Saturday, 4 June 2011

US employment growth slows, global output index rises

The economic reports on Friday were mixed.

In the US, Bloomberg reports that payrolls expanded at the slowest pace in eight months.

Payrolls grew at the slowest pace in eight months and the U.S. jobless rate unexpectedly climbed to 9.1 percent in May, reinforcing signs that a slowdown in the world’s largest economy is persisting into the second quarter.

Employers added a less-than-projected 54,000 jobs last month, after a revised 232,000 gain in April that was smaller than initially estimated, Labor Department figures showed today in Washington. The median forecast in a Bloomberg News survey called for payrolls to rise 165,000. The jobless rate climbed to the highest level this year from 9 percent a month earlier.

However, the ISM's non-manufacturing index rose in May.

Another report today showed service industries expanded faster than forecast in May. The Institute for Supply Management said its index of non-manufacturing businesses increased to 54.6 in May from 52.8 a month earlier. The median estimate of 74 economists surveyed by Bloomberg projected the measure would rise to 54. A reading above 50 signals expansion.

In the euro area, Bloomberg reports that growth in services slowed in May but was higher than initially estimated.

European services and manufacturing growth slowed in May to the weakest in five months as economies from Germany to Spain and Italy reported faltering output.

A composite index based on a survey of euro-area purchasing managers in both industries fell to 55.8 from 57.8 in April, London-based Markit Economics said in a statement today. That’s above an initial estimate of 55.4 published on May 23. The index has been above 50, indicating growth, for 22 months...

The euro-area services indicator fell to 56 from 56.7 in April, today’s report showed...
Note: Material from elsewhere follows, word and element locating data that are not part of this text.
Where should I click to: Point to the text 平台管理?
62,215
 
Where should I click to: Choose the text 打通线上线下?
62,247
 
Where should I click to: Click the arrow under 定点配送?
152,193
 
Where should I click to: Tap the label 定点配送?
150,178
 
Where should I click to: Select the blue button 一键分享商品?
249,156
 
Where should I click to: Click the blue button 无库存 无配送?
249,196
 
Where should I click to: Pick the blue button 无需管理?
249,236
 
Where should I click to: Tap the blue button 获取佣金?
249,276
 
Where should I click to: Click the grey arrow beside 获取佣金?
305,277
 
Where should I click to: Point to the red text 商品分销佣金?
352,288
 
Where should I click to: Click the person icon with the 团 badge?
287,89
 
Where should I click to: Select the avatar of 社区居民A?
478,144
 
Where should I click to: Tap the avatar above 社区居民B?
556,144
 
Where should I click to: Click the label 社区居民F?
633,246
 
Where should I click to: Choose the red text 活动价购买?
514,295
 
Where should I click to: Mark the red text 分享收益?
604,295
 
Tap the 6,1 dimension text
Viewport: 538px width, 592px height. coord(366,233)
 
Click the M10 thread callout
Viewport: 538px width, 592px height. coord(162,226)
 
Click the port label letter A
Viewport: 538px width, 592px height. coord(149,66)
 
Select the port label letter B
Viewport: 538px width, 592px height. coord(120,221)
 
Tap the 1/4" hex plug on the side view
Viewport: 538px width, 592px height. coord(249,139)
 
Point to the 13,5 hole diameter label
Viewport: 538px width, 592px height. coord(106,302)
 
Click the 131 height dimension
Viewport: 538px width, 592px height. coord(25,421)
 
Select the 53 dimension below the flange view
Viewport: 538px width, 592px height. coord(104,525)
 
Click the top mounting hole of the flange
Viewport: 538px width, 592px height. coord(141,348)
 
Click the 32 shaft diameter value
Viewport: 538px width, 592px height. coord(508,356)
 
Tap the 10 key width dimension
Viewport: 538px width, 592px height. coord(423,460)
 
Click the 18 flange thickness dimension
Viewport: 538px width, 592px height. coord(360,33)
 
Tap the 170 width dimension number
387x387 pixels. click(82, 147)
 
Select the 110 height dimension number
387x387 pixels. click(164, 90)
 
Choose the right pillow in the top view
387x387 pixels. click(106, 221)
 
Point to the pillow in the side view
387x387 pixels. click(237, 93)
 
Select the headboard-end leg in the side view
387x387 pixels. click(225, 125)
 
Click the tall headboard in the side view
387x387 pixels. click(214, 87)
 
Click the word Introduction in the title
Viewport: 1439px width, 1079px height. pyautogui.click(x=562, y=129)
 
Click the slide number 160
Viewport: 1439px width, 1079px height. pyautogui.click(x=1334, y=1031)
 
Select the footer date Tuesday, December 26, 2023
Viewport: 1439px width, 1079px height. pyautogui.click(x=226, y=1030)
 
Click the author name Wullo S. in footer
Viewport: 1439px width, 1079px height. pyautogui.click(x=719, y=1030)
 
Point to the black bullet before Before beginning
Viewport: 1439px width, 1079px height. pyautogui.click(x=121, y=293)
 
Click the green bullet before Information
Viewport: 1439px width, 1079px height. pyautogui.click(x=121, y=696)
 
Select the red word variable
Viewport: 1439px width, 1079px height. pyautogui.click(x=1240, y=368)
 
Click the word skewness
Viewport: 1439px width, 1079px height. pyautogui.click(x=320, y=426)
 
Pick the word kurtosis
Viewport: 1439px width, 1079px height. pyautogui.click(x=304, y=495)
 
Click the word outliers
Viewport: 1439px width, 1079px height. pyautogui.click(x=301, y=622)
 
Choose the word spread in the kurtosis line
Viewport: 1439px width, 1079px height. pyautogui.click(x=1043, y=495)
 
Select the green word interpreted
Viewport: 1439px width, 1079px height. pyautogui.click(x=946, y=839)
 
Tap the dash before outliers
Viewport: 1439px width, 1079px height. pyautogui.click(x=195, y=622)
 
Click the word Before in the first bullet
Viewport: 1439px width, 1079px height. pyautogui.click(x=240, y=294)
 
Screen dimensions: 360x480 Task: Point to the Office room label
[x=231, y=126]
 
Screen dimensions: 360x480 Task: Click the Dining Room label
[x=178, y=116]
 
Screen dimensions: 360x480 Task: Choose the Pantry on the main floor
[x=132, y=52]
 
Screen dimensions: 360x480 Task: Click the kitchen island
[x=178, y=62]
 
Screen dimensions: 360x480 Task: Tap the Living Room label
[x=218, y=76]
The UK's service sector also slowed in May, according to Reuters:

The service sector grew at its slowest pace for three months in May, as public holidays held back activity, stoking worries that the economy's sluggish start to the year has persisted into the second quarter. The Market/CIPS headline services PMI index eased to 53.8 last month from 54.3 in April, the lowest reading since February and below the 54.1 consensus forecast...

Separate figures on Friday showed the volume of new British construction orders fell by 23 percent on the quarter in the first three months of 2011, the biggest decline since 1987.

Nevertheless, the overall global output index actually rose in May. From Reuters:

The world's private sector economy expanded at a slightly faster pace in May, with companies in emerging powers China, Brazil and Russia leading the way, a business survey showed on Friday.

JPMorgan's Global All-Industry Output Index, which is based on the results of purchasing managers surveys of thousands of companies worldwide, rose to 52.6 in May, up from April's 21-month low of 51.8.